◆ **Problem description**
Your output should be the lines below from the one with "How do I perform: Click" through the one with "Given: Expand Nombre", copied exactly, pictures excluded.

◆ **Data provided**
::::

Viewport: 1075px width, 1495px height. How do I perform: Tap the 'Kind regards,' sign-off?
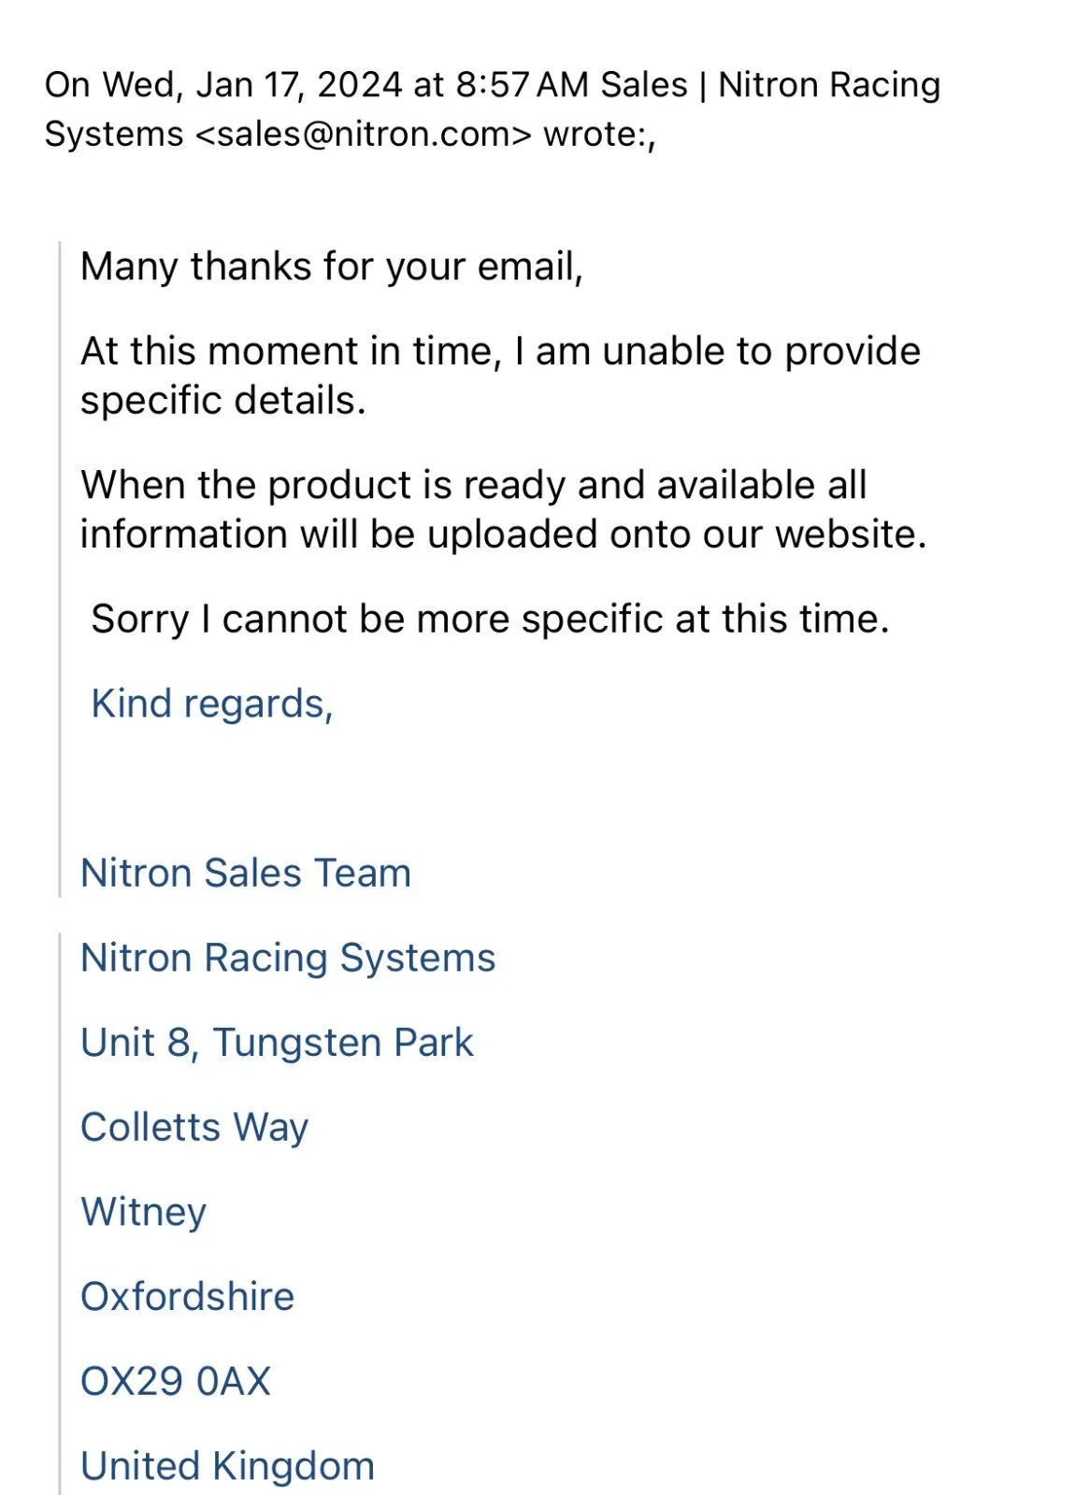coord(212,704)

::::

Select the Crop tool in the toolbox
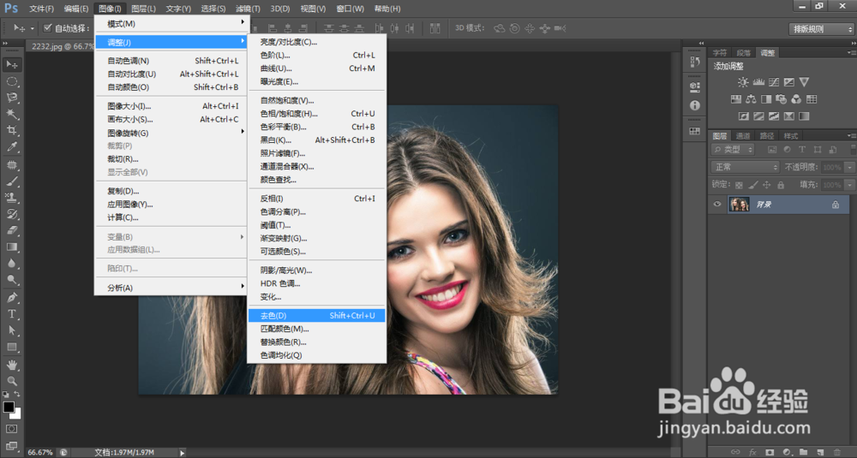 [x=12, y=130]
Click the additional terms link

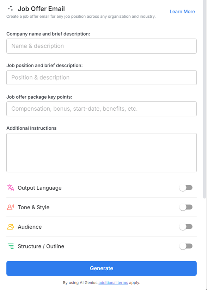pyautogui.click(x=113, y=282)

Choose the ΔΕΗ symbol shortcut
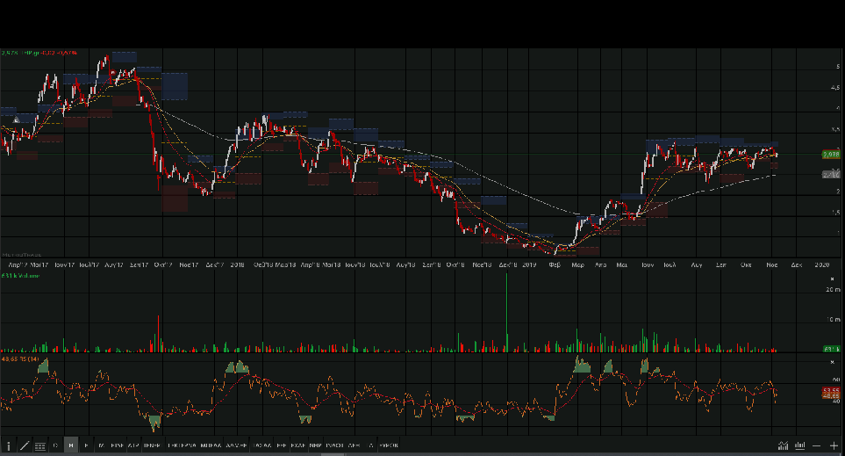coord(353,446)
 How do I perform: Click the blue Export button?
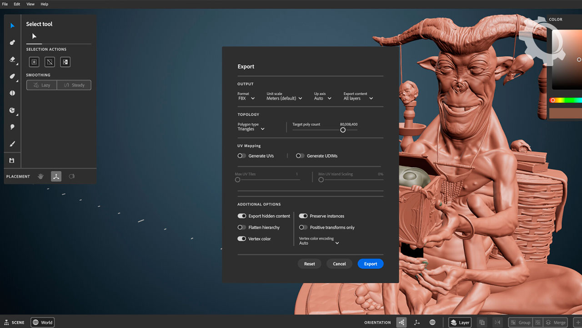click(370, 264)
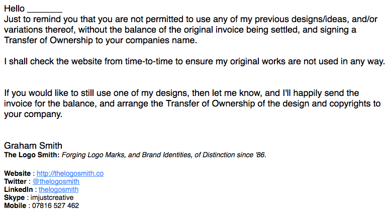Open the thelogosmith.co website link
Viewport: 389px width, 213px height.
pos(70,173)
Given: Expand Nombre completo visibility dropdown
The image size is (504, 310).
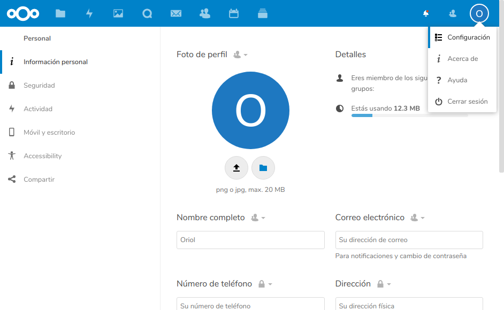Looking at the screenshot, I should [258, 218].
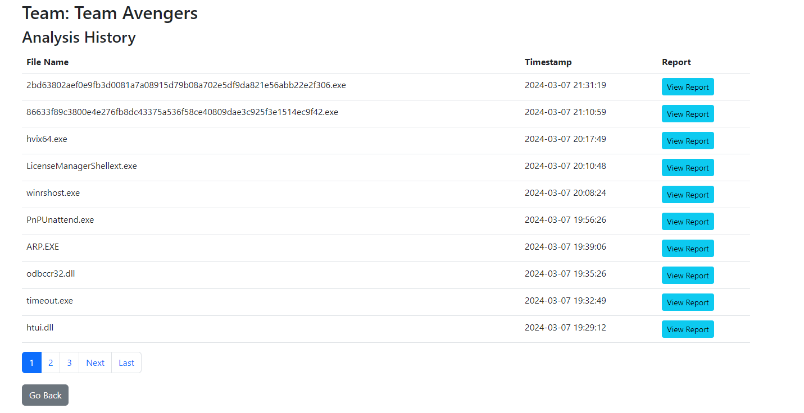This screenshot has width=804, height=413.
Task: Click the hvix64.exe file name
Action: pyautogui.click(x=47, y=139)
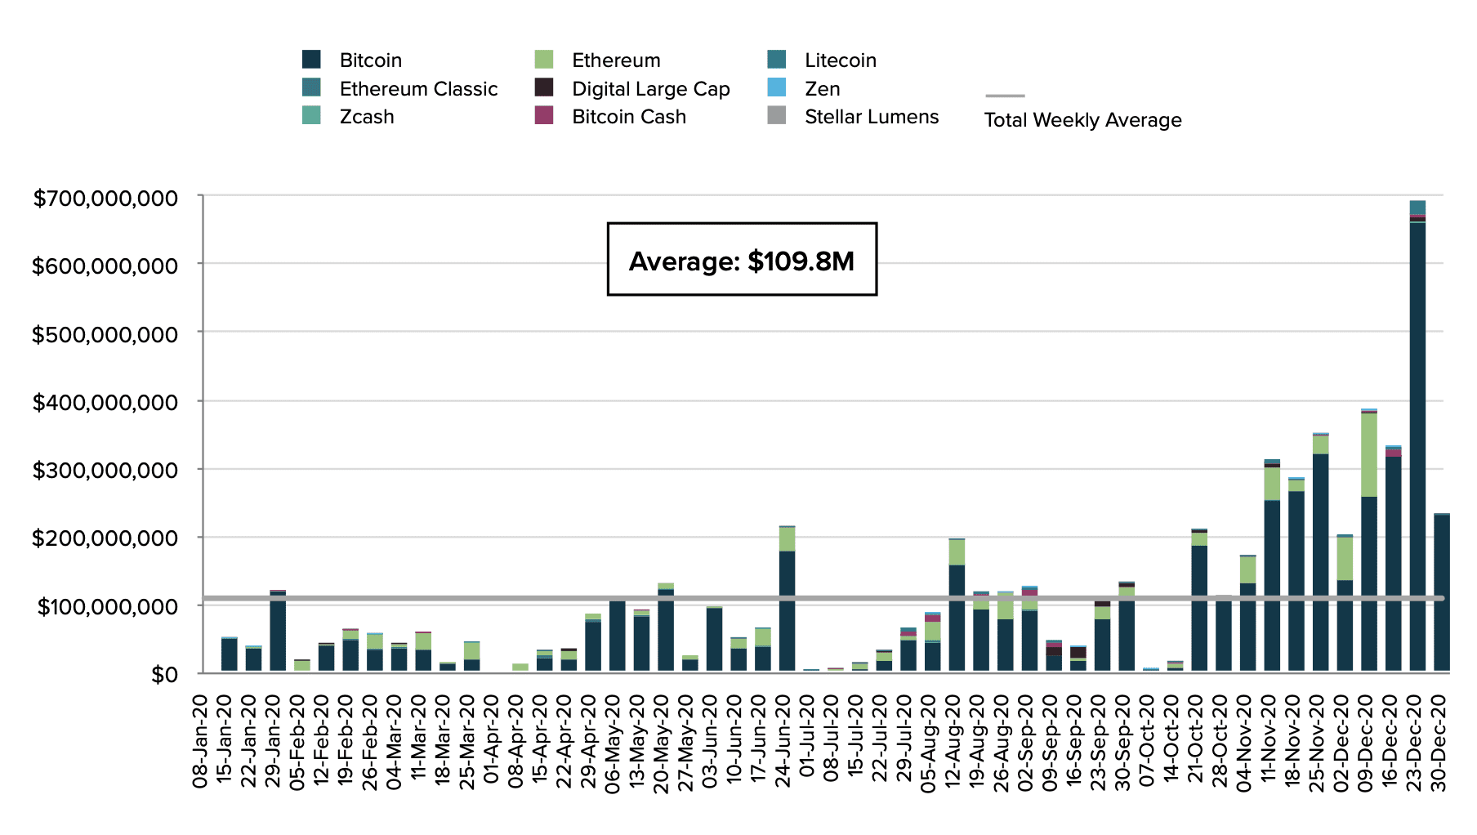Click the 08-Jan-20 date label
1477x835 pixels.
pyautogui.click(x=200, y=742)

::::

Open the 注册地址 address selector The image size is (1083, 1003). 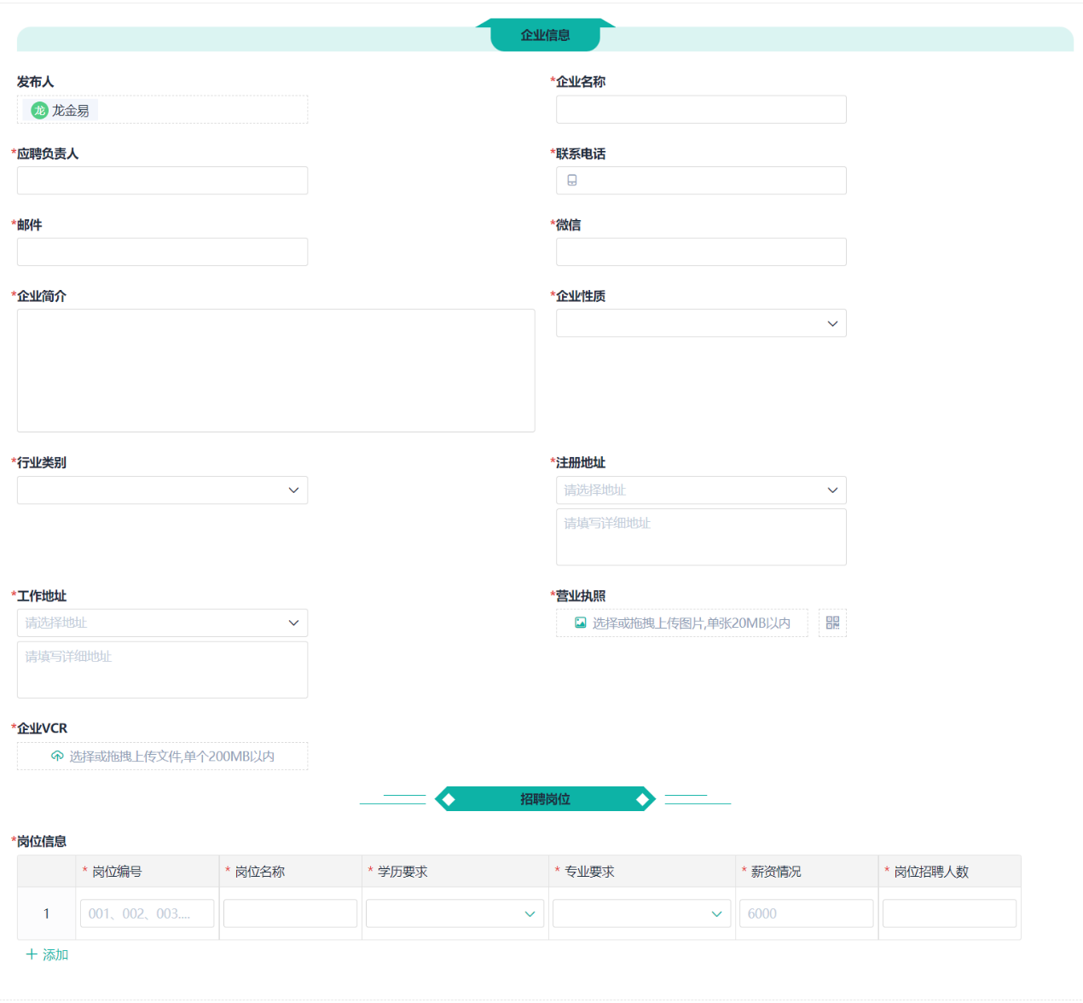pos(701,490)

::::

◆ **Expected output**
 How do I perform: Click the blue Export button?
click(370, 264)
Open the thelogosmith.co website link
Viewport: 389px width, 213px height.
pos(70,173)
Given: Expand Nombre completo visibility dropdown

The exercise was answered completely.